■ WORK TO BE COMPLETED
Below are the records; extract from them the line containing "The image size is (1300, 924)." to the line containing "the arrow below", both lines included, exactly and with no pictures.

++++ MATERIAL PROVIDED ++++

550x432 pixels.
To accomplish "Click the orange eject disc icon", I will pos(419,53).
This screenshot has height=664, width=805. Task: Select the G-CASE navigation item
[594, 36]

++++
++++ MATERIAL PROVIDED ++++

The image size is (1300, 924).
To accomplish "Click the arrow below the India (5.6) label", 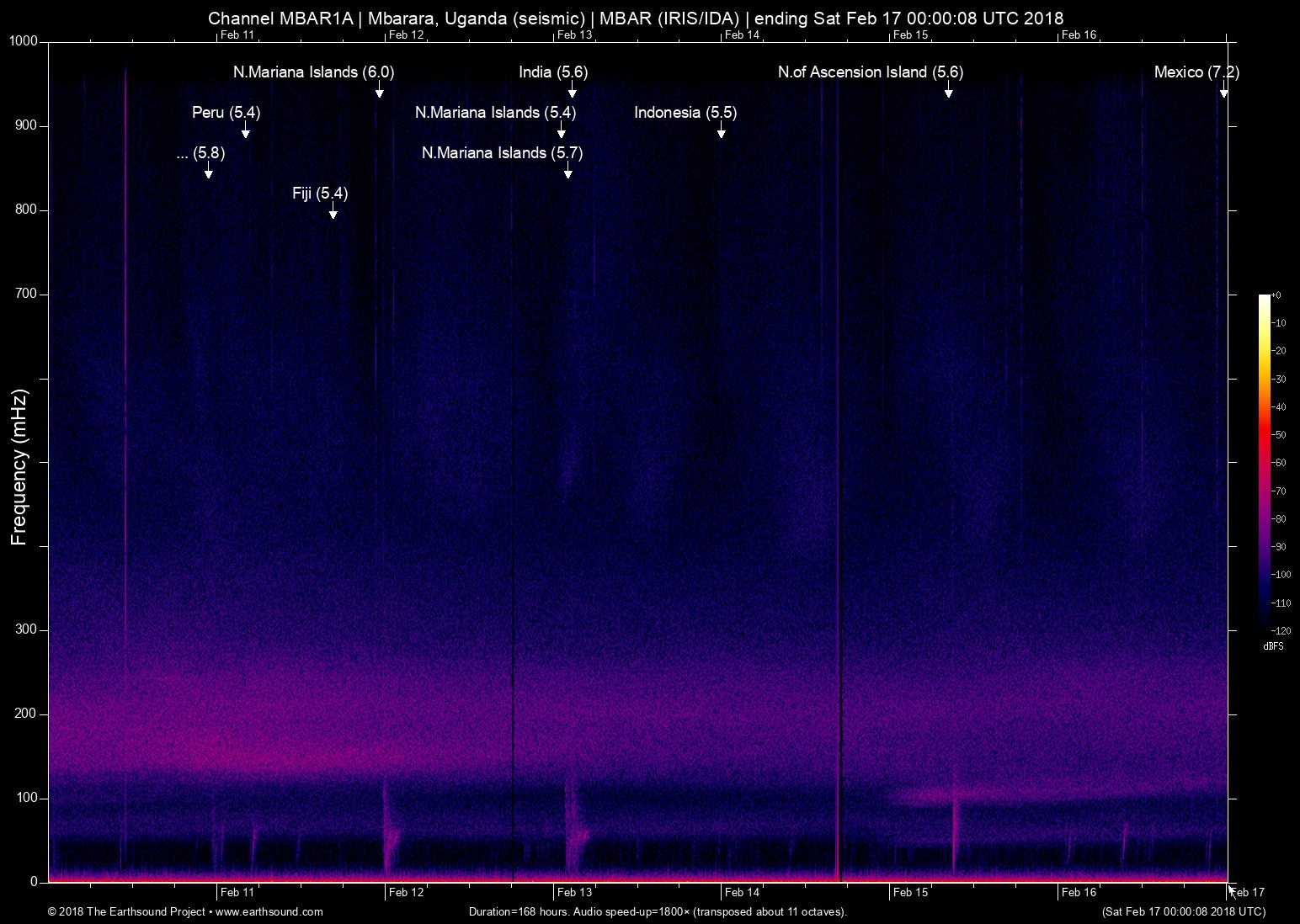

++++

■ EXERCISE SOLUTION
The image size is (1300, 924).
To accomplish "Click the arrow below the India (5.6) label", 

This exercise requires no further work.